My first recollection of thinking about the width of cows goes back to my 4H training. My three dedicated 4H leaders were three very different people. One was an educator, one a very successful farmer-milk producer and one a prominent show judge who had judged national shows in a number of breeds. The educator did not care about what a cow looked like, but did care about preparing me for life. The milk producer wanted his cows to be good converts of his high quality feed into large volumes of 4% fat milk. And the show judge wanted Holstein cows to be taller but was satisfied with the stature of the cows in the other dairy breeds. Each leader helped me in different ways and I think back now to the trend, that started half a century ago, to taller and taller Holsteins. That trend may not have had much science associated with it.
As I drove on Tuesday, my mind fast forwarded to my early days in managing Holstein Canada’s Type Classification program. (Read more: Murray Hunt: Perspective from Both Sides of the Fence) There was a requirement that a cow had to be 56 inches tall to be eligible for Excellent. By the way she also had to have calved at least three times and have an Excellent mammary system. Annually the classifiers and breeder advisory board meet and the first meeting I attended of that group discussed why Excellent cows needed to be 56 inches (140 cm) tall. The discussion came around to a well known show cow that was excellent in every way but she only stood 55 inches at the hip. You can well imagine the points put forward. “Holsteins need to be taller so their udders clear the ground more so you can get a milking machine under her properly”. All the way to ”if she’s good enough then stature should not matter”. In the end those saying Holstein cows needed to be taller won out.
Over the past forty years I have watched the Holstein breed as heifers and cows increased in stature to the point where first lactation cows in the show ring need to be over 62 inches in stature to place at the top of the class. But with that added 8 to 10 inches in stature comes calves that are larger at birth, animals that are narrower between their front legs and first lactation cows that appear to have less width to their rump and birth channel. Oh, yes today’s first lactation cows are capable of producing much more milk out of much wider and more tightly attached udders.

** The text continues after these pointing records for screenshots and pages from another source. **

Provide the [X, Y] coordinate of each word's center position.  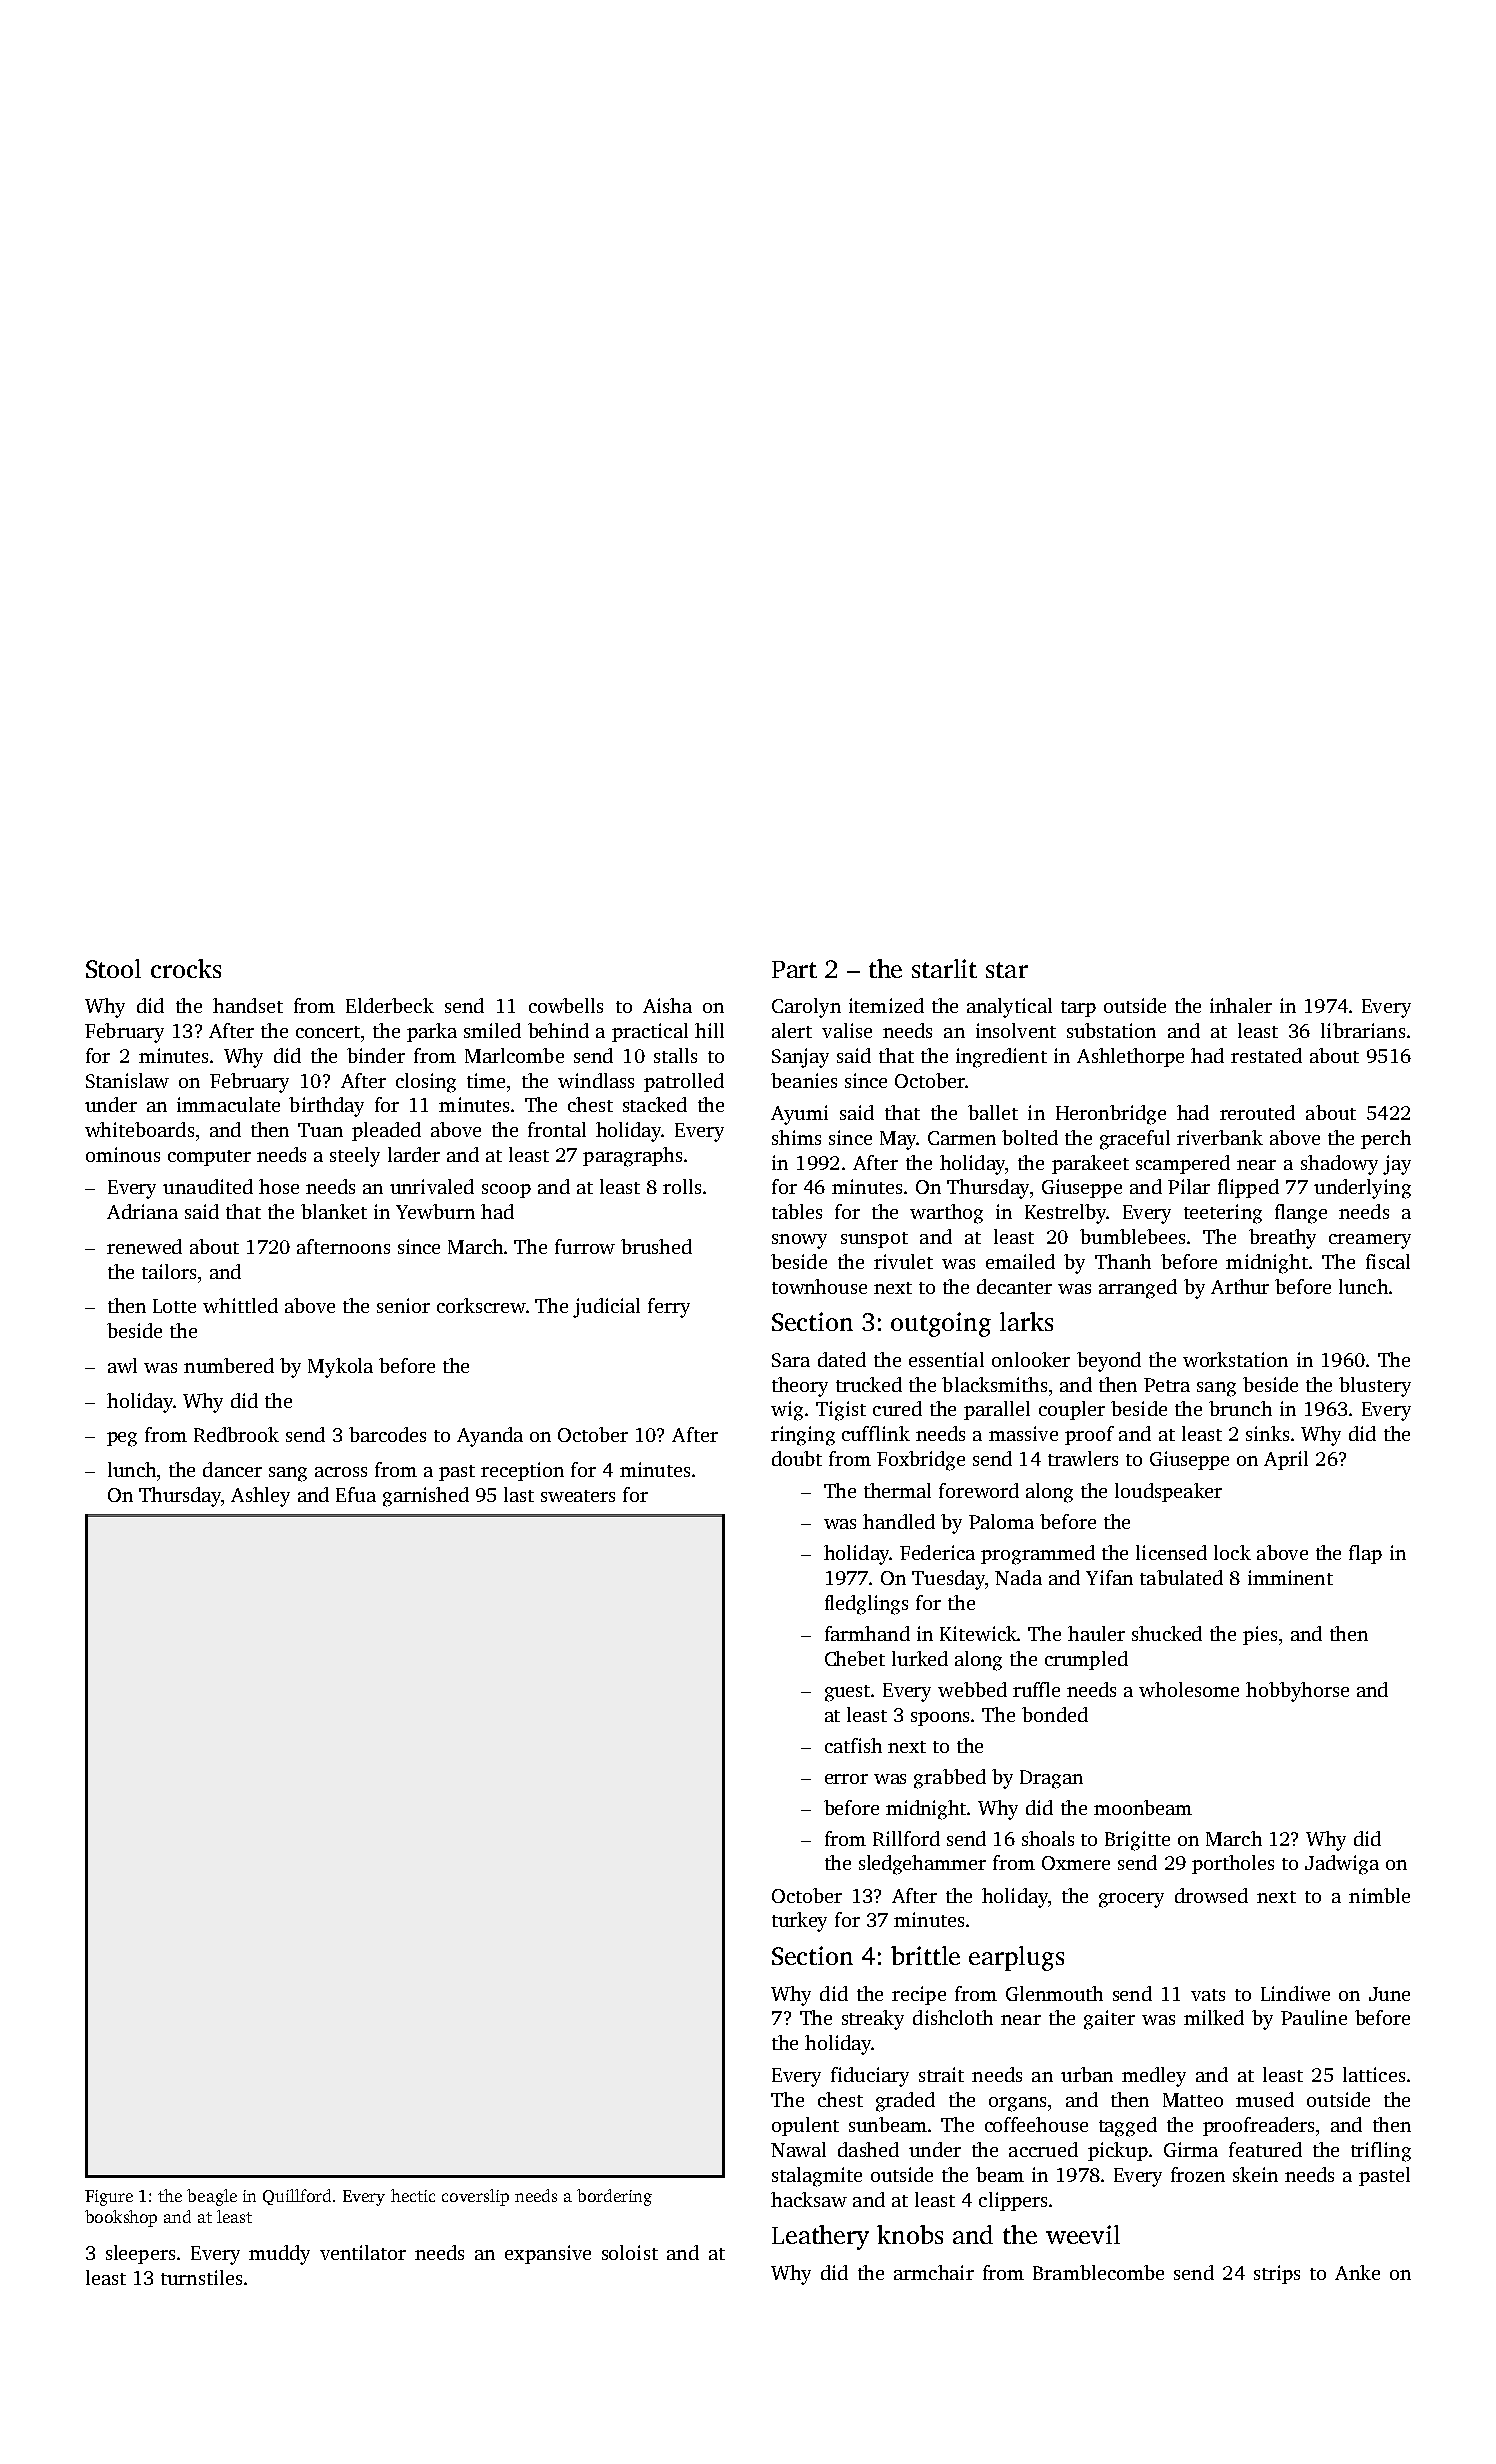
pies [1260, 1635]
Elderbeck [390, 1005]
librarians [1363, 1030]
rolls [682, 1186]
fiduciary [870, 2077]
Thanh [1123, 1261]
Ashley [260, 1497]
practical [650, 1032]
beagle [212, 2197]
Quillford [297, 2197]
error [846, 1779]
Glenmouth [1054, 1993]
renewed [144, 1246]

The question is has the pendulum swung too far to the side of Holsteins being too tall and lacking width of body and width of rump?
The matter of width and stature in Holsteins was on my mind, last year, as I watched Michael Heath judge the Holsteins at World Dairy Expo (Read more: World Dairy Expo 2012 Holstein Show – A Battle for the Ages) and Callum McKinven judge the Holsteins at the Royal. Both judges (Read more: The 2012 Royal Winter Fair Holstein Show – One of the greatest stories ever told), in my opinion, placed less emphasis on stature than judges in the past have done. Both emphasised the cows that were closest to the ideal cow. Finding the tallest animals and placing them first was not their guiding force. Interesting to me is the fact that both Michael and Callum also breed and judge Jerseys that are a foot shorter in height than Holsteins but the milking machines easily attach and milk Jerseys. Which may beg the question “if Holsteins were the same size as Jerseys would that be okay?”.
This brought my mind to thinking about Don Bennink’s (Read more: North Florida Holsteins: Aggressive, Progressive and Profitable) comment that show Jerseys can go to shows and go home to frees stall barns and do just fine yet today’s show Holsteins cannot. Is Don right? Do we need to get off the tall Holsteins bandwagon and have cows that have body mass and an ability to function in large group housing?
The Bullvine Bottom Line
The conformation scorecard for dairy cows placed 70% of the points on udders and feet and legs. With less than approximately 12-15% of the emphasis on body size why do we need mature Holstein cows that are over 60 inches at the hips? Too tall or too narrow, why don’t we let form follow function and let the cow that returns the most lifetime profit be our ideal?